* _Assigned task_
Every line in the data below from the one containing "후원 업체 (1106, 1630)" down to the one containing "[서블렛 놓아요] (280, 232)", both included, must be retyped exactly; no other line is to appear.
────
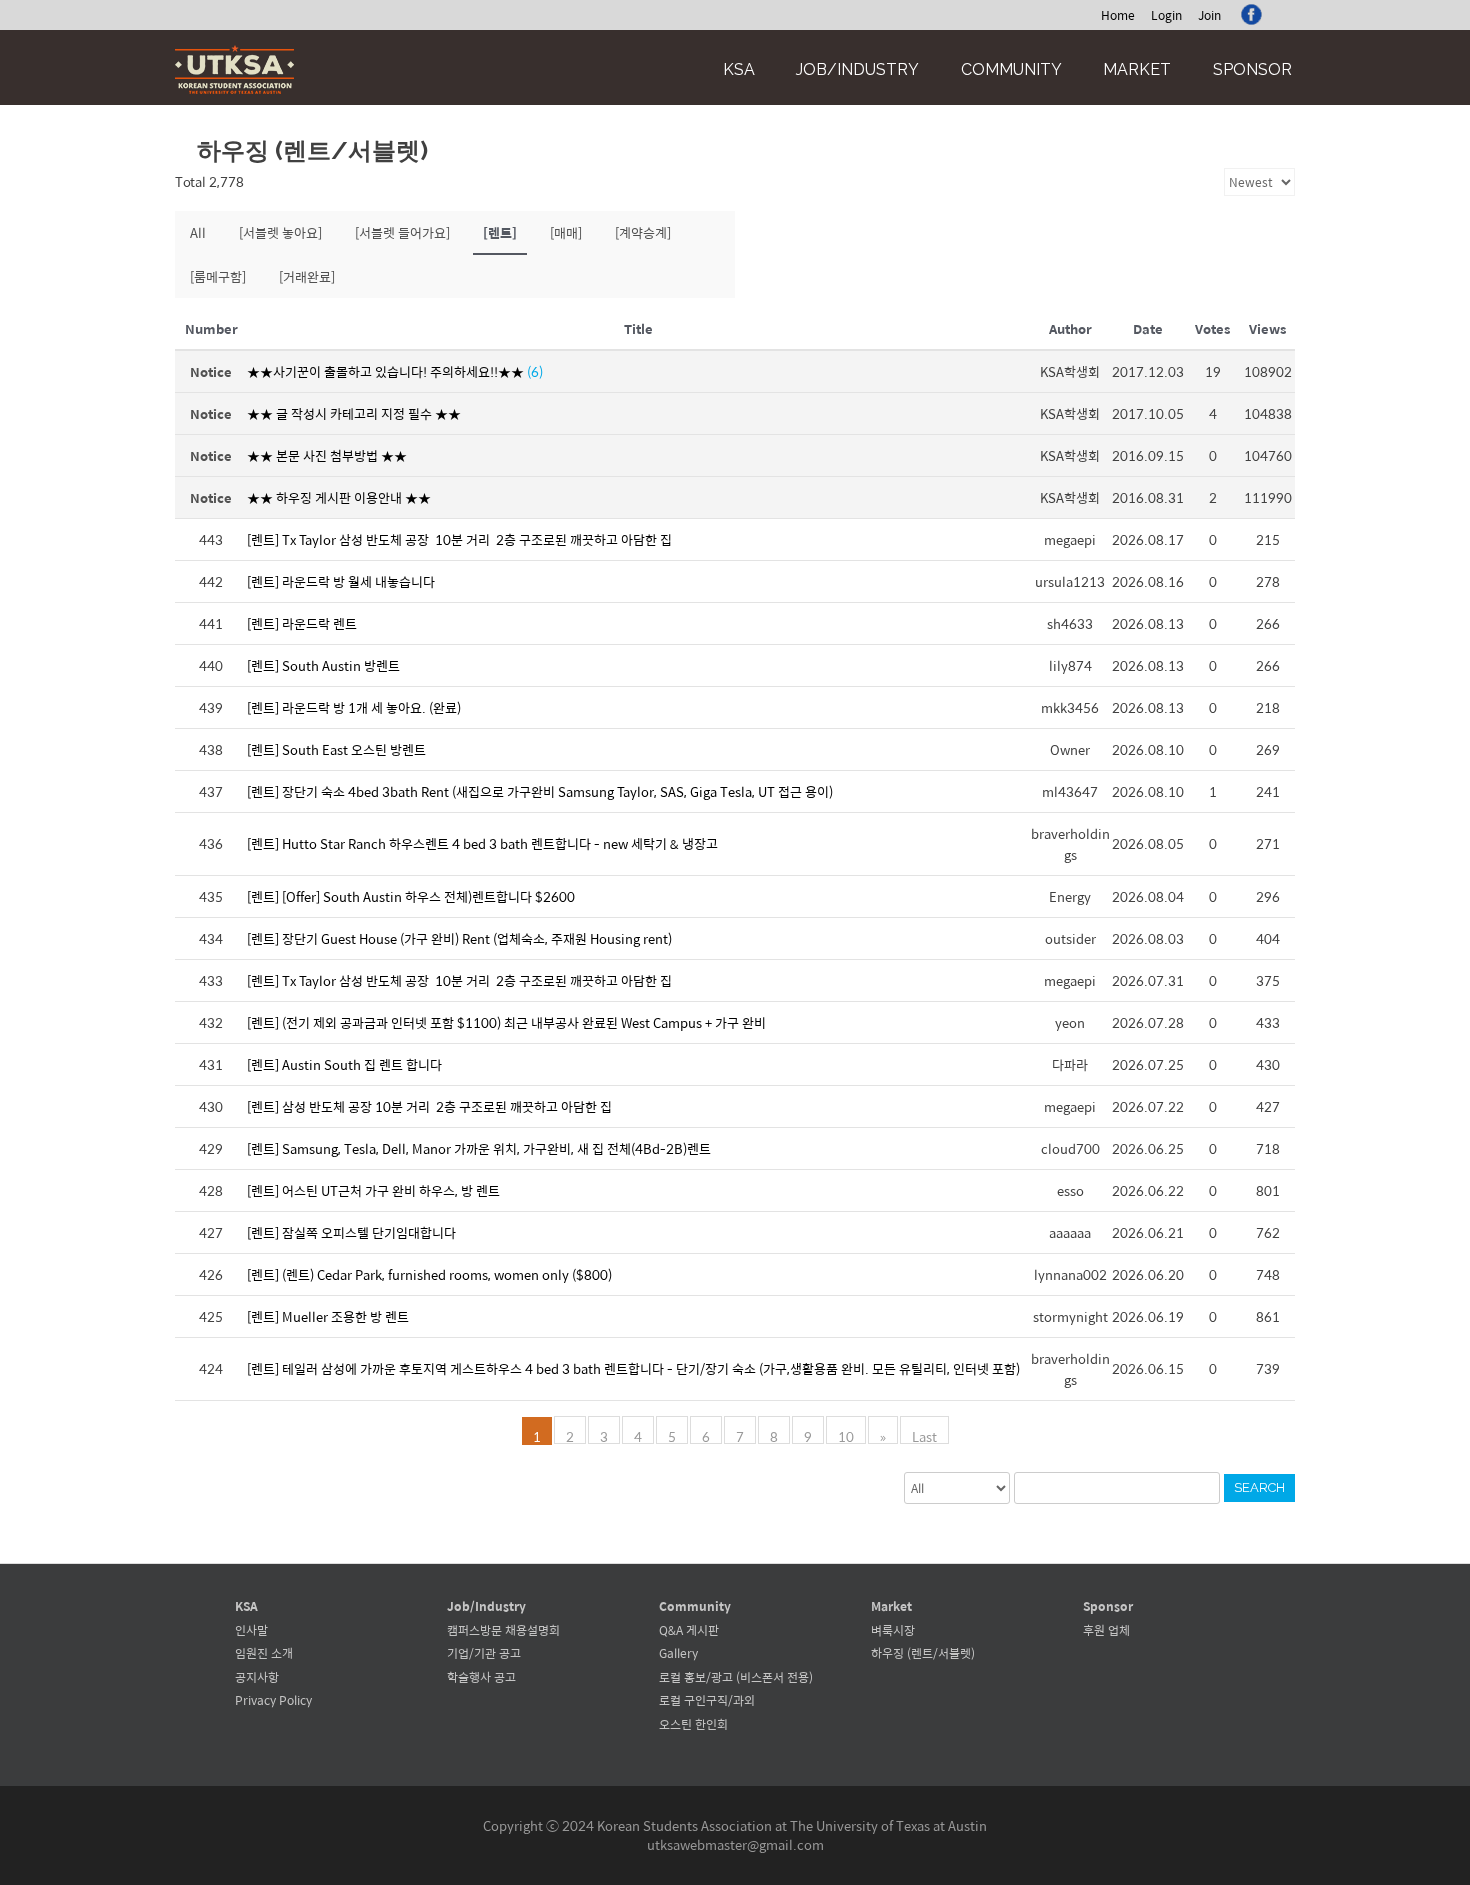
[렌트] (500, 232)
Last (924, 1435)
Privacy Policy (273, 1700)
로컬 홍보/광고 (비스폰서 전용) (736, 1677)
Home (1118, 15)
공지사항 (257, 1677)
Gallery (678, 1653)
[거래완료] (307, 276)
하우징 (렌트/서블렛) (923, 1653)
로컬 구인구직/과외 (707, 1700)
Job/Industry (857, 69)
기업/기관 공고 (484, 1653)
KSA (739, 69)
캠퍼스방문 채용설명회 (503, 1630)
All (198, 232)
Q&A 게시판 (689, 1630)
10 (846, 1435)
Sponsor (1252, 69)
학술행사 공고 (481, 1677)
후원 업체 (1106, 1630)
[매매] (566, 232)
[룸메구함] (218, 276)
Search (1259, 1487)
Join (1209, 15)
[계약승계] (643, 232)
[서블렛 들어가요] (402, 232)
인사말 (251, 1630)
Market (1137, 69)
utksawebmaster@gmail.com (735, 1844)
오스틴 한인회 (693, 1724)
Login (1166, 15)
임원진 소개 (264, 1653)
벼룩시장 (893, 1630)
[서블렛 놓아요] (280, 232)
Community (1011, 69)
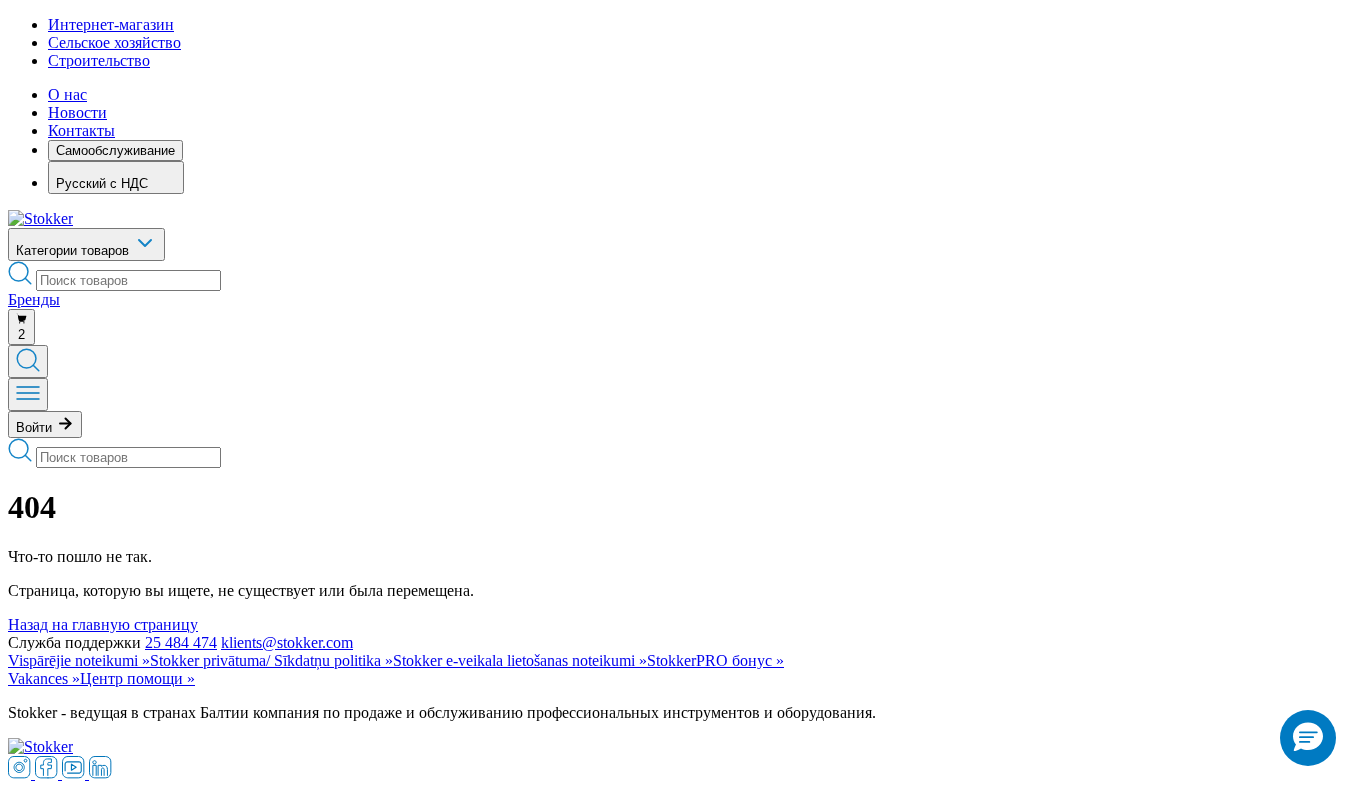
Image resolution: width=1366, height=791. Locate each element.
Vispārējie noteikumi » (79, 660)
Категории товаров (74, 250)
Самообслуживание (115, 150)
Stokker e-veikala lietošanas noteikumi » (520, 660)
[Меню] (28, 394)
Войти (36, 427)
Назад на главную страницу (103, 624)
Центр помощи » (137, 678)
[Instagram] (21, 773)
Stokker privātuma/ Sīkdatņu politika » (271, 660)
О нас (67, 94)
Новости (77, 112)
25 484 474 (181, 642)
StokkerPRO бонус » (715, 660)
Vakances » (44, 678)
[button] (1308, 738)
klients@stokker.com (287, 642)
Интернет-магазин (111, 24)
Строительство (99, 60)
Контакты (81, 130)
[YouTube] (75, 773)
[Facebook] (48, 773)
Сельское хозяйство (114, 42)
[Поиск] (28, 361)
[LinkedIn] (100, 773)
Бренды (34, 299)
────
* _Response area_
후원 업체 (1106, 1630)
[매매] (566, 232)
[룸메구함] (218, 276)
Search (1259, 1487)
Join (1209, 15)
[계약승계] (643, 232)
[서블렛 들어가요] (402, 232)
인사말 (251, 1630)
Market (1137, 69)
utksawebmaster@gmail.com (735, 1844)
오스틴 한인회 (693, 1724)
Login (1166, 15)
임원진 소개 (264, 1653)
벼룩시장 (893, 1630)
[서블렛 놓아요] (280, 232)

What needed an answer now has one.